We often get asked about why resellers have not truly embraced the concept of SaaS (software as a service) and other "on demand" or annuity models faster.
The technology platforms and applications are now generally stable, the benefits for the end user customers seem clear enough, so why does SaaS still only represent a small portion of the typical reseller's income today?
We believe it can be summed up by "Show me the money!" and the challenge of moving to an annuity revenue stream compared with the current buy/sell margin based business model.
A number of our vendor clients already have some SaaS products but often find it difficult to get resellers to actively sell their service. The advice we give them is to stop thinking about the product and start thinking about explaining the business model's benefits and transition requirements, both for the customer and for the channel.
One of the key advantages for the customer is that "the service" is a monthly operating expense delivered via the internet and can be scaled up or down, or even terminated with a month's notice. This gives great flexibility compared to what may have been a capital purchase of a fixed number of licences.
However, this flexibility has a flow-on effect for the vendor and the channel in that revenue can usually only be recognised when the customer gets billed for the service each month, not up front.
For the channel this usually means a small percentage of the customer's monthly bill as a trailing commission, paid monthly. Compare the numbers for a typical anti-virus, spam etc SaaS service versus two "traditional" approaches of either a gateway appliance or a server/desktop software licence for an SMB of 50 seats.
A software solution could be Trend Micro Worry Free Advanced at approximately $4,200 list price. A gateway appliance solution could be the Netgear STM150 with a similar list of approximately $3,850. Both of these include one-year software updates.
For the reseller, say a 10 percent margin on a discount of 30 percent off-list gives them a profit of $325 for the Trend software or $300 for the Netgear box.
Compare this with a SaaS alternative from Manage Protect of MP Mail & Web; $5.50 each per service per user per month i.e. $11 x 50 = $550 per month, including updates. The reseller would get a 10 percent commission which is $55 per month.
It would take six months for the reseller to make the same profit from selling a SaaS solution compared to a "traditional" software or hardware or solution.
However, profit is not cash, working capital or cash flow and most resellers need the cash ASAP to pay for stock and the running costs of the business, including the sales person's wages and commission.
Ask a sales person whether they want their commission now or spread over 12 months and I know what most will say!
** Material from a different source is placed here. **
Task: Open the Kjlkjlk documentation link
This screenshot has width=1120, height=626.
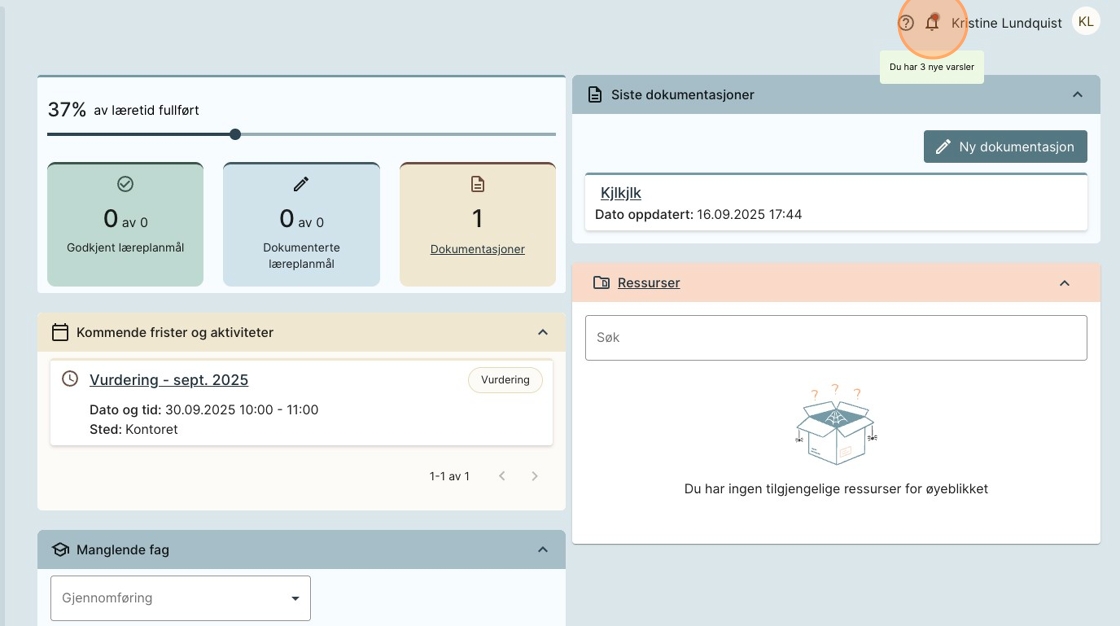Action: coord(620,193)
If the channel is to really embrace SaaS and other annuity services, resellers will first need to understand and fund their short to medium term cash flow and working capital requirements, and then assess the technology suitability.
However, it is not necessarily an all-or-nothing approach. All of the above product examples could be suitable depending on the customer's requirements. Look for opportunities to start making a gradual transition to an annuity model.
In our experience it will take 12-18 months of steady building of the annuity base before the full financial benefits are realised.
There are other things for the reseller to consider in making this transition. Resellers must embrace the concept of "customer lifecycle management" engagement, which is vital to the success of an annuity business compared to a standard supply relationship.
There are critical times in an ongoing billing relationship that, if not managed well, will put the service and therefore the annuity at risk, such as provisioning, first bill and leading up to contract renewal time.
If this is managed well the multiple positive contacts will make the customer less likely to look for an alternative product, and will usually lead to them calling the incumbent reseller first for other items as well. Look at the various telcos for examples of both good and bad customer lifecycle management.
A number of distributors have recognised this need as well and have built quite sophisticated "back end" support systems, primarily around traditional software licensing and renewals. Express Data is recognised as a leader in this area, but other strong examples include Ingram Micro, itx and others.
One indication of the trend is the launch of Annuity Systems as a business unit of Distribution Central. Their entire business model is based on assisting resellers with customer lifecycle management more cost effectively than the reseller could. This helps lift the renewals rate and channel profitability as well as customer satisfaction and "stickiness".
Here is a quick check list for resellers moving to an annuity model:
1. Understand the monthly cash flow and working capital requirements of your business. How will moving to an annuity model impact these?
2. Should you invest in your own billing and management platform or use that of the distributor or vendor? Which can provide flexibility and granularity in customer and reseller reports?
3. Best practise SaaS or annuity resellers will have two types of sales people active in the account: "hunters" to acquire the customer and "farmers" to ensure the customer keeps billing or renewing. Churn is the enemy of annuity models.
4. Review and/or redesign the appropriate sales compensation scheme to encourage annuity sales and customer longevity.
5. Work to a plan and gradually start to build an annuity base. It will generally take approximately 12-18 months of steady annuity type sales to be able to be in a position of strong cash flows from trailing revenues.
The industry is heading towards SaaS and other annuity based billing of infrastructure, VoIP, and other services, and "box" margins are not going to get any better.
Resellers should be investigating which vendors and distributors have the products and systems to support the needs of their clients. They must also be able to adapt their own business model and channel model to suit.